Iran: trenta "madri in lutto" di manifestanti uccisi arrestate
Pubblicato rapporto commissione d'inchiesta parlamentare: "Abusi e violenze nelle carceri iraniane"
Prosegue senza sosta e senza remora alcuna la stretta repressiva del governo iraniano contro ogni forma di dissenso. A farne le spese, stavolta, un gruppo di mamme i cui figli sono stati uccisi nelle manifestazioni di piazza organizzate lungo le strade della capitale iraniana nelle settimane addietro. Ieri, una trentina di donne appartenenti all’organizzazione “madri in lutto”, nata proprio con lo scopo di riunire familiari e parenti dei ragazzi vittime della pressa governativa e con l’obiettivo di fornire sostegno, sono state tratte in arresto dalle autorità iraniane con l’accusa di aver messo in piedi “proteste illegali”. Le mamme, racconta il sito web riformista Kaleme ( il primo ad aver riportato la notizia del loro arresto), come ogni sabato erano solite radunarsi all’interno del Parco Laleh, nel centro di Teheran, per ricordare i loro figli uccisi e trucidati dal regime di Ahmadinejad e chiedere giustizia. All’improvviso, precisa sempre il sito riformista sulla base di alcune testimonianze, un centinaio di agenti delle forze di sicurezza in divisa e in borghese ha fatto irruzione all’interno del parco attaccando il gruppo di donne e costringendole con la forza ad abbandonare i loro sit-in di protesta. Alcune sono riuscite a fuggire, mentre una trentina sono state fermate, caricate sui furgoni della polizia e trasportate presso la stazione di polizia di Vozara per essere interrogate.

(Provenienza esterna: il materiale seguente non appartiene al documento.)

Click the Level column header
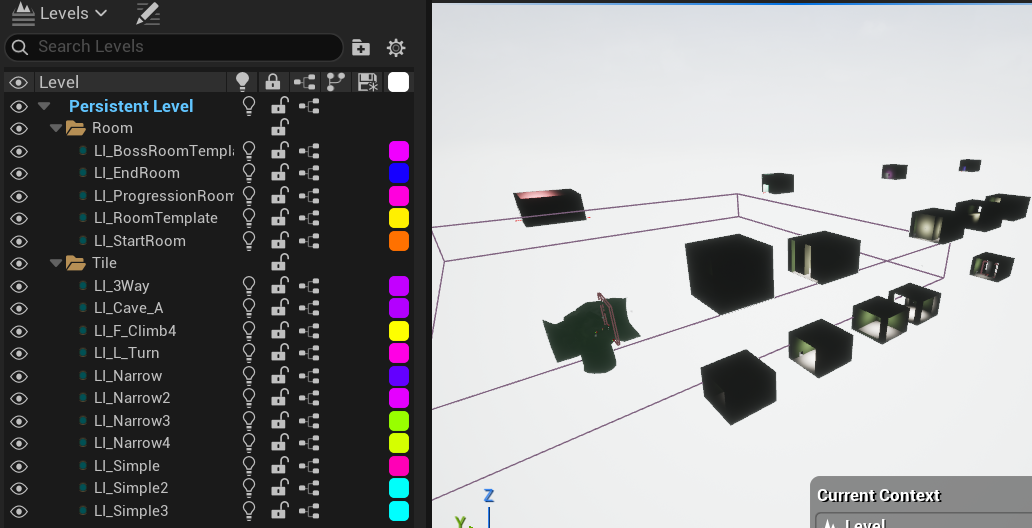Image resolution: width=1032 pixels, height=528 pixels. coord(130,82)
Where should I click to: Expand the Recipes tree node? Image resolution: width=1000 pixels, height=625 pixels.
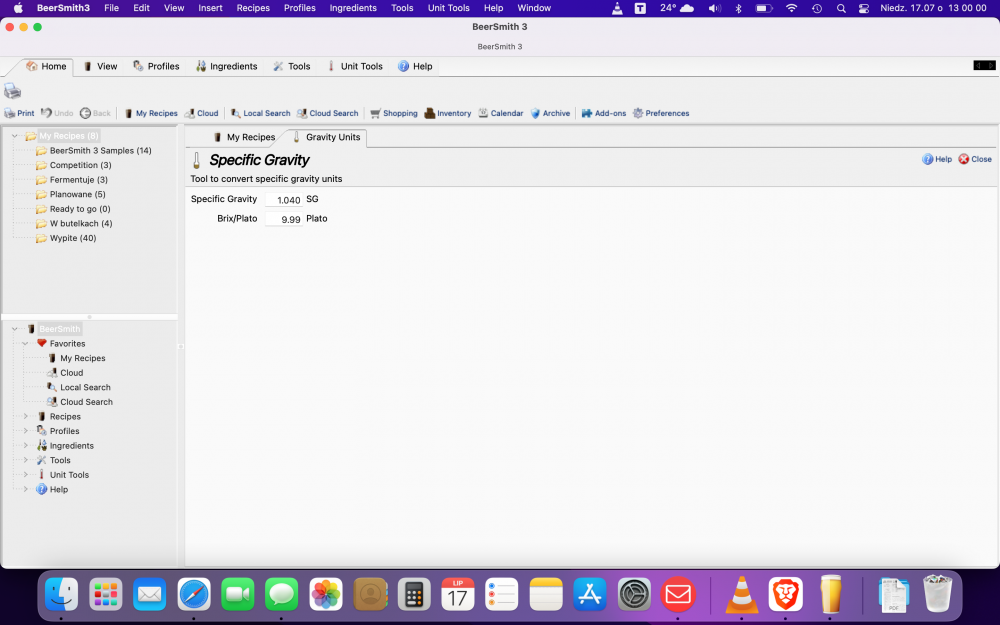click(x=26, y=416)
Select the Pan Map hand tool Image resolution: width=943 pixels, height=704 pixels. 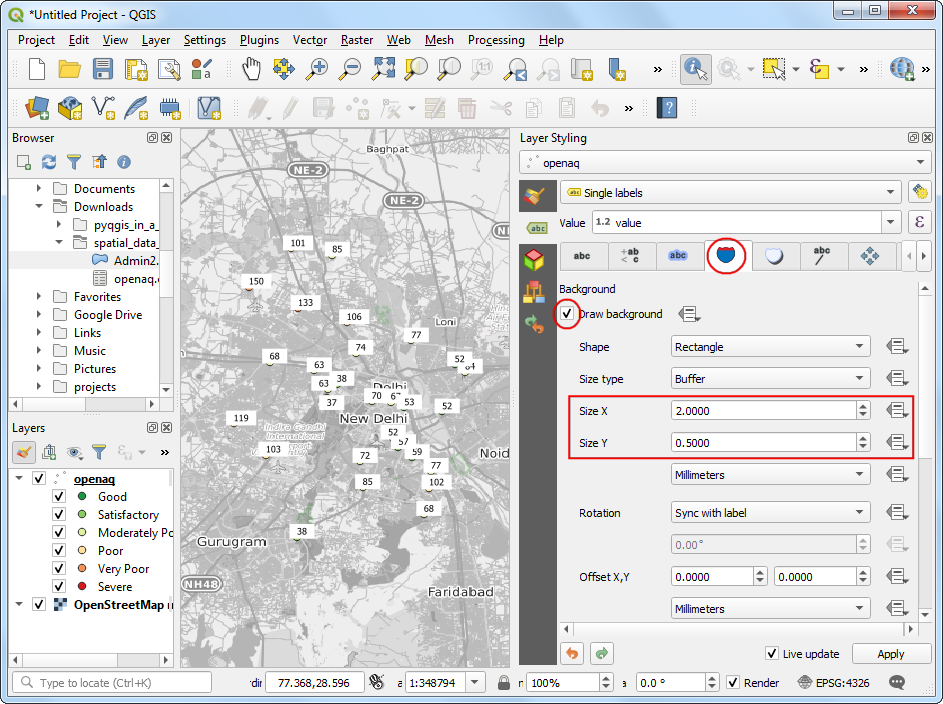click(x=251, y=69)
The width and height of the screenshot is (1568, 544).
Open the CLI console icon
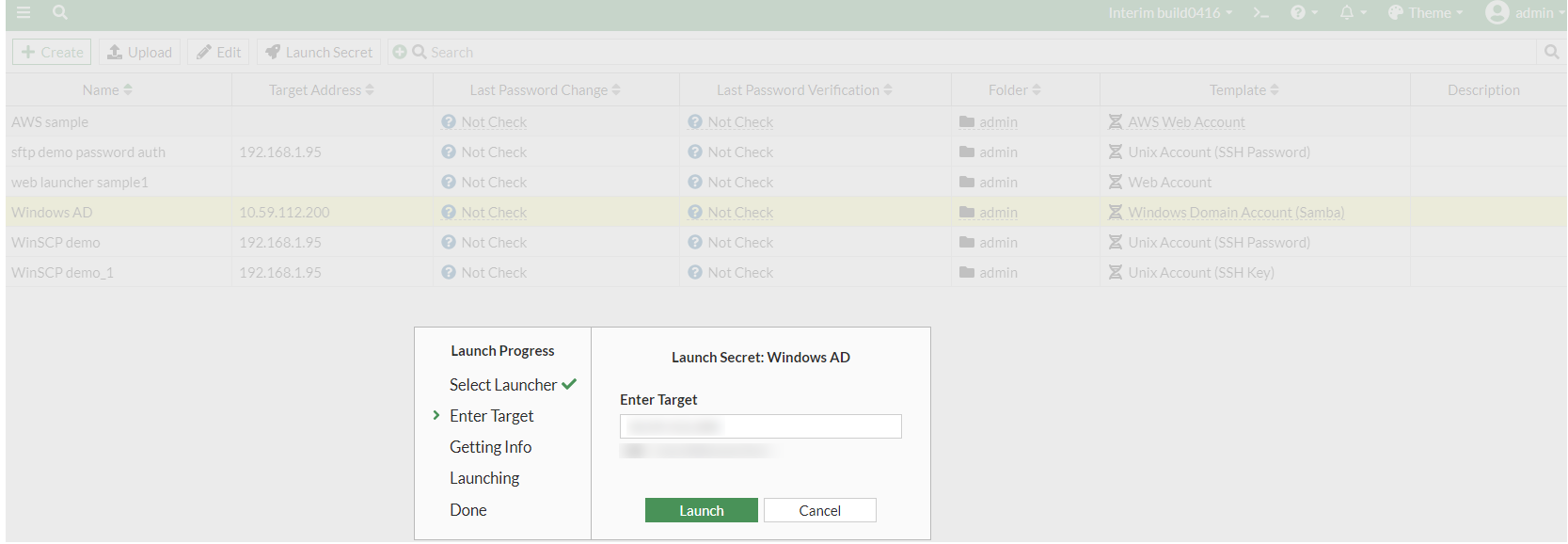point(1260,13)
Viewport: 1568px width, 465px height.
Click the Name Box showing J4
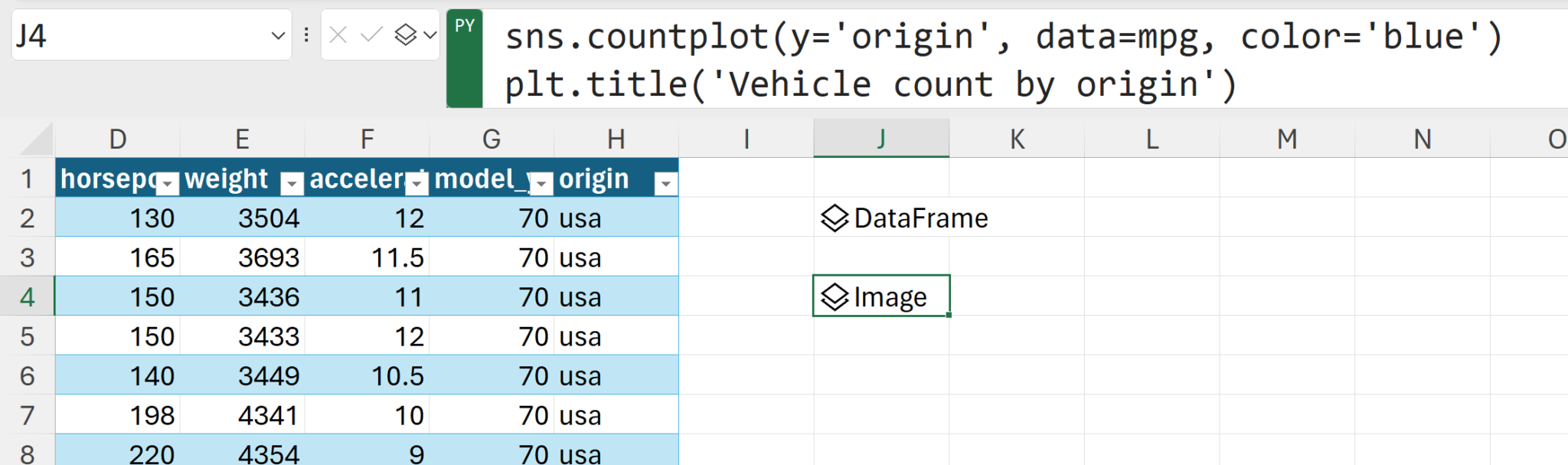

Non è la prima volta che in Iran il governo infierisce sui parenti delle vittime che chiedono giustizia per i loro figli. Già lo scorso 7 dicembre una decina di madri erano state arrestate per essersi riunite all’interno del parco Laleh e aver promosso manifestazioni di protesta contro il regime. La notizia, anche in quel caso, venne riportata dall’altro sito riformista “Mowjcamp”. Le madri, come accaduto ieri, accortesi dell’incursione di agenti in divisa e in borghese tentarono di difendersi e resistere, ma inutilmente. Dieci di loro finirono in manette.
Alla notizia degli arresti effettuati tra le madri delle vittime, si aggiunge la denuncia del parlamento iraniano circa i maltrattamenti inflitti agli arrestati nelle manifestazioni d’opposizione dell’estate scorsa. Nel rapporto finale stilato dalla commissione d’inchiesta e reso pubblico proprio ieri, emerge che tre manifestanti arrestati in precedenza sono stati uccisi in seguito. Alla luce dei fatti, sembrerebbe prendere corpo la reale e inumana condizione di vita dei detenuti politici rinchiusi nelle carceri iraniane. In particolare, a finire sotto inchiesta il centro di detenzione di Kahrizak , a sud di Teheran. Difatti, non si esclude che all’interno delle celle i prigionieri abbiano subito abusi e torture. Non deve nemmeno sorprendere, stando alle informazioni fornite dai siti web d’opposizione, che ad esse si debbano affiancare le innumerevoli sparizioni senza motivo di persone considerate scomode e pericolose dal regime iraniano, registrate in questi sette mesi.
Ma l’Onda Verde iraniana resiste. Come un fiume in piena travolge ostacoli e barriere umane con addosso divise militari e con in braccio armi da fuoco. Travalica i confini della censura imposta dal regime, diffondendo immagini scioccanti intrise di violenza e inumanità, ma ricche di un significato riassumibile in due sole parole: “morire per la libertà”.
Dal 12 giugno 2009 (data delle elezioni presidenziali che hanno riconfermato Ahmadinejad alla guida della Repubblica Islamica dell’Iran) fino ad oggi, giovani di ogni fascia d’età desiderosi di cambiare la realtà dei fatti o almeno provarci, sono scesi in piazza sfidando il governo senza alcun timore di finire stritolati nelle trappole piazzate ad ogni angolo della città: come i fucili puntati ad altezza d’uomo o i manganelli, che come mannaie affilate, si abbattevano alla cieca sulla folla di manifestanti. Intanto la comunità internazionale è rimasta a guardare, limitandosi ad accusare il governo iraniano “di aver violato i diritti umani fondamentali”. Una ricusa nella prassi non ha sortito alcun effetto.